The very presence of a uniformed officer may be triggering.

“This is a non-judgmental approach, a client centered approach,” says Sailon. “We’re focusing on strengths not weaknesses, we’re really trying to meet people where they’re at.”

(credit: CBS)

It is patterned after a system in existence in the small city of Eugene, Oregon, in existence for 29 years. The system there has taken pressure off police, jails and emergency rooms.

“We don’t have necessarily have the right resources at the emergency department but that unfortunately our only avenue is to be able to transport patients to the emergency department,” says Justin Harper, assistant chief of paramedics for Denver Health. “A lot of the calls we run, you know we aren’t necessarily providing the right services by taking somebody and transporting them to the emergency department.”

He was hoping for enough STAR vans to cover every corner of the city if things go as they believe. Money could be saved without incarceration or emergency room treatment as long as there are enough alternative options available that starts with the STAR van notes Harper.
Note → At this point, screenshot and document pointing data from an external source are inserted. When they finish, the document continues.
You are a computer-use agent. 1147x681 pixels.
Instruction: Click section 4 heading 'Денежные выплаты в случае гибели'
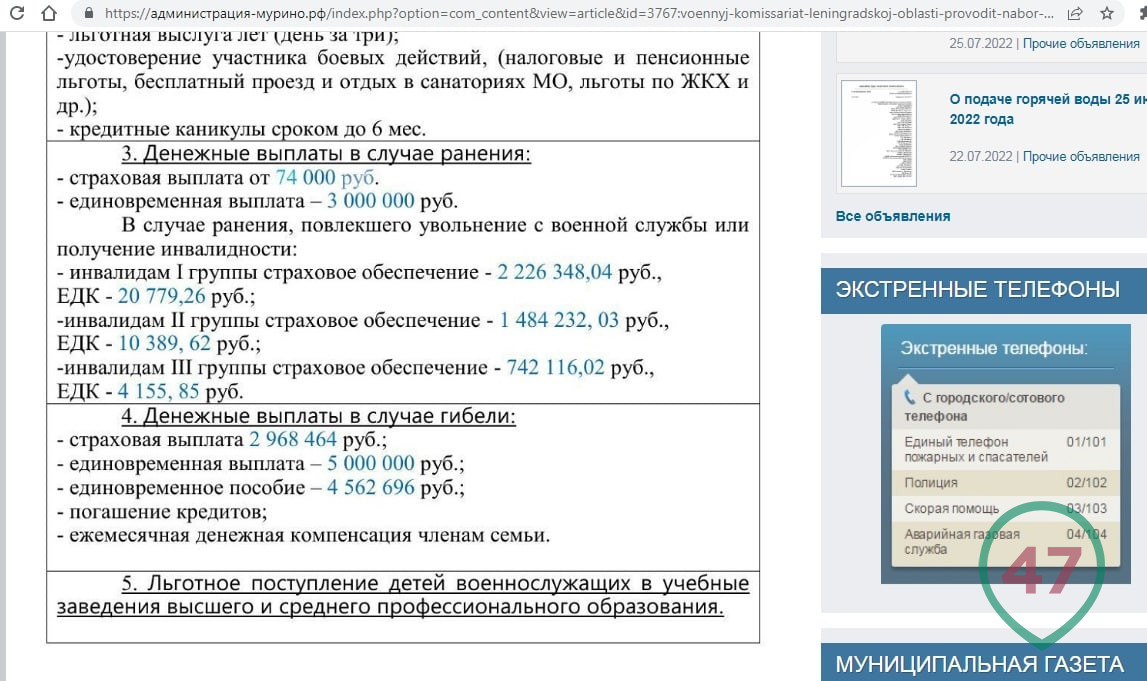pyautogui.click(x=326, y=415)
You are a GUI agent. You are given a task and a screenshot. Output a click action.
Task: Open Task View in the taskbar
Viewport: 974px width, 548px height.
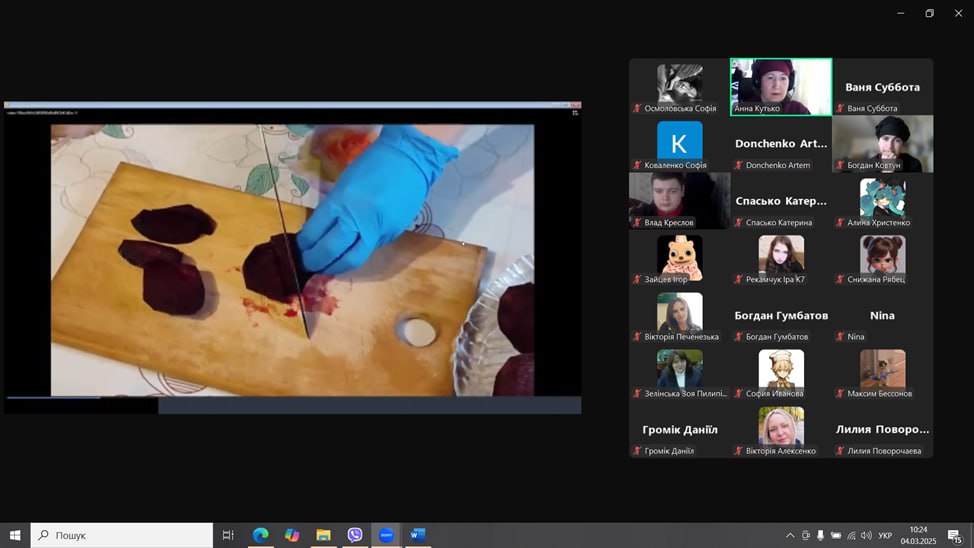pos(228,535)
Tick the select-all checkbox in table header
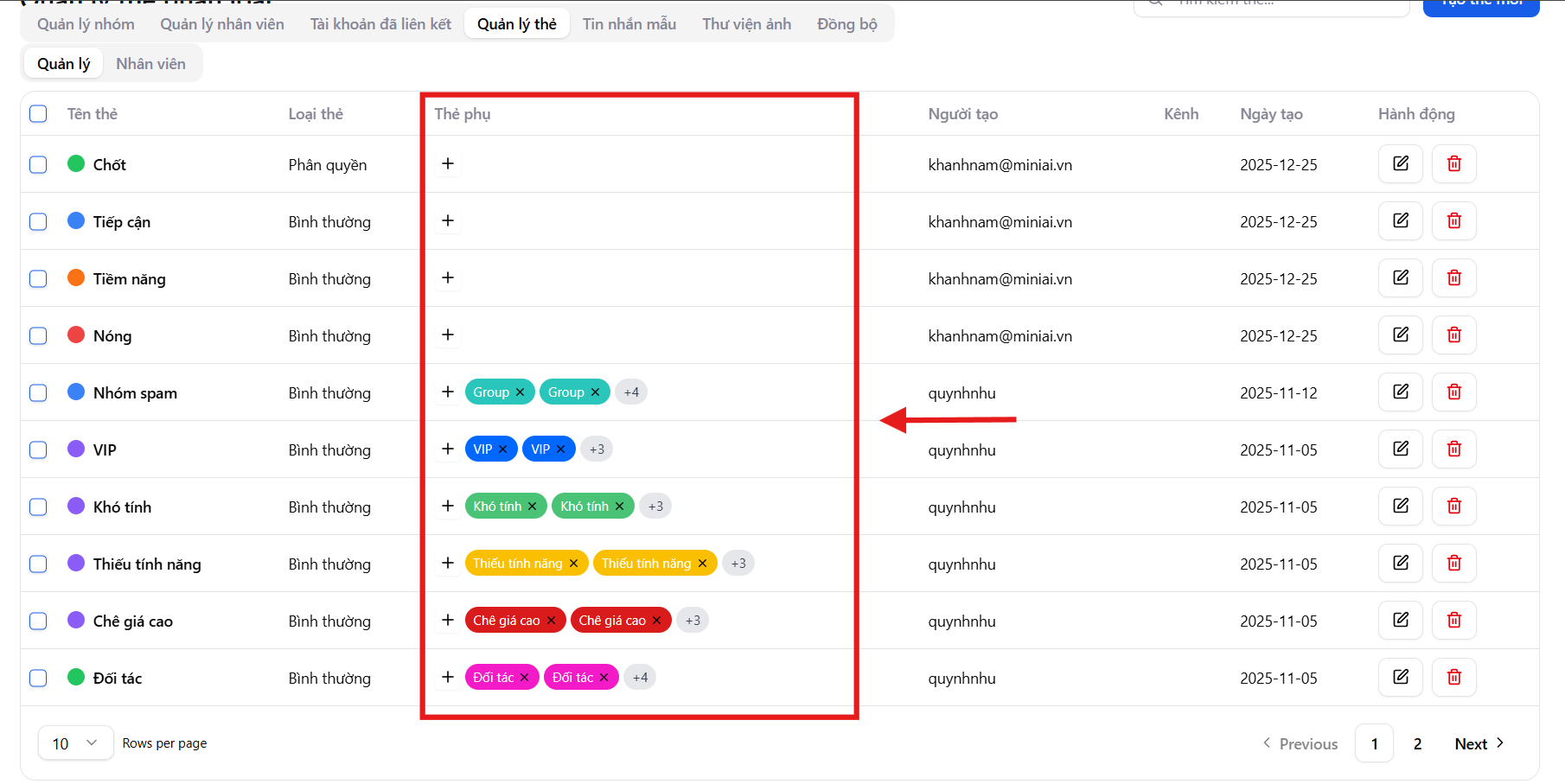Viewport: 1565px width, 784px height. coord(38,114)
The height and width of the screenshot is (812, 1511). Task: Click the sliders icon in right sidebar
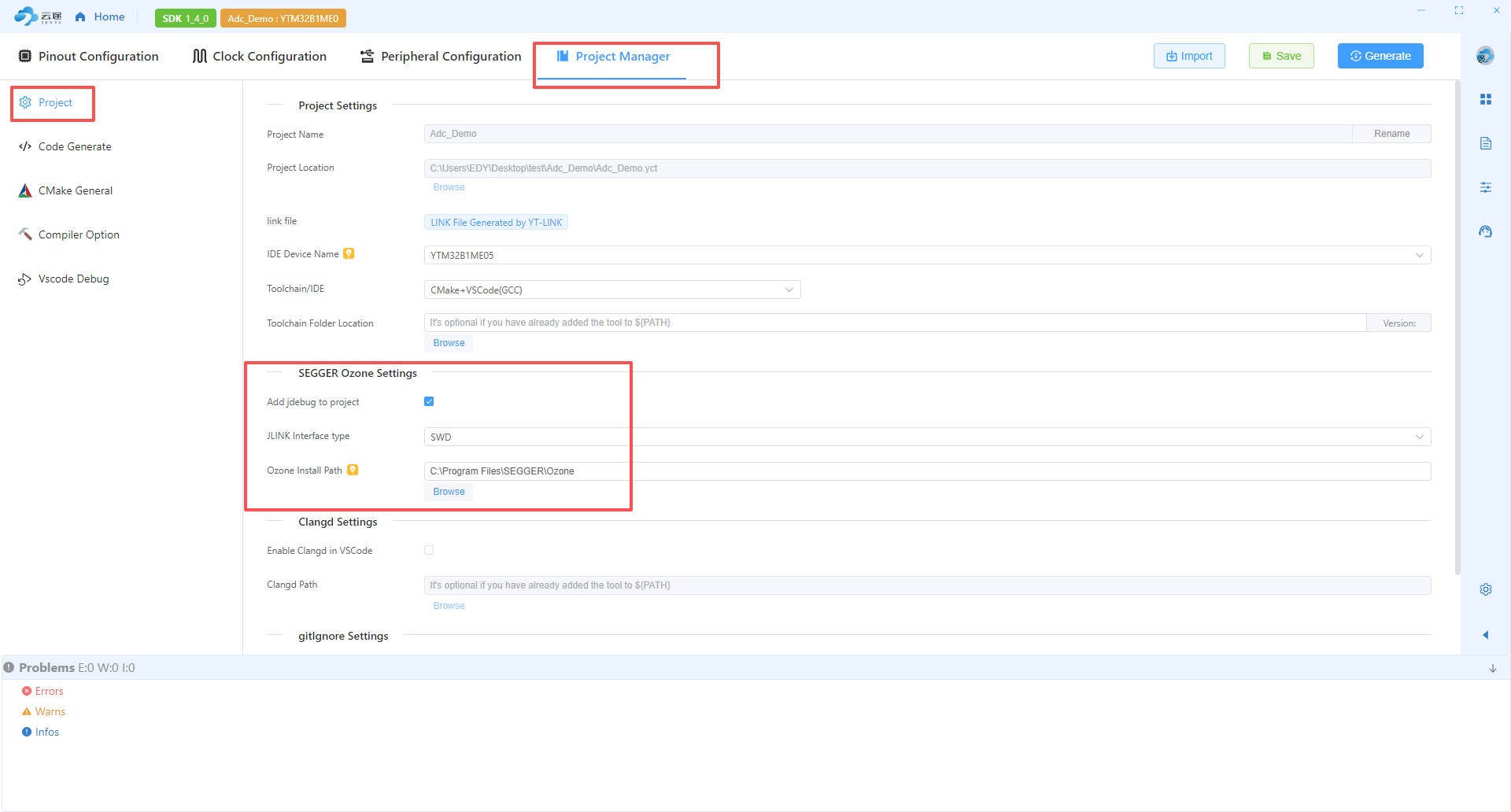1485,187
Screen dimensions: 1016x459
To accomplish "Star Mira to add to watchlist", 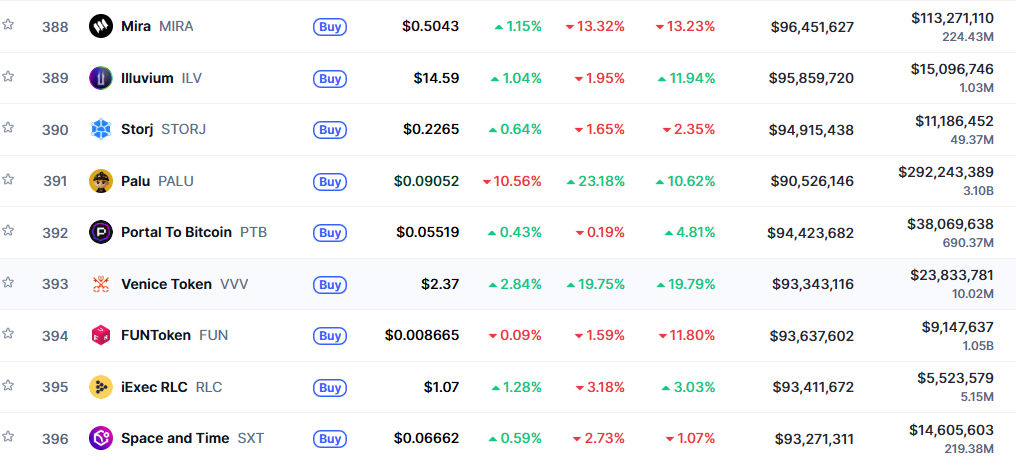I will click(8, 24).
“So having this resource that’s sort of right in the middle where we can find definitive care and specifically get the services that people need.”

Often the STAR van will offer a ride to substance abuse or mental health treatment.

“This just feels so much more appropriate when there isn’t a risk element, when there isn’t a public safety element,” says Sailon. “I can just see that walking up with a paramedic, I’m received differently than when I’m with an officer because of that idea of ‘Oh my goodness am I in trouble?’”

(credit: CBS)

So far on their STAR van runs, they’ve been able to show up when police are already on scene and allow them to leave. They have yet to have to call police for backup. No one is armed in the STAR van.

“Working with the police for a number of years I mean I think there are a lot of things that have wound up on the law enforcement’s plate that really don’t belong there,” says Sailon. “Those are not public safety issues. They are not law enforcement issues. They are public health issues.”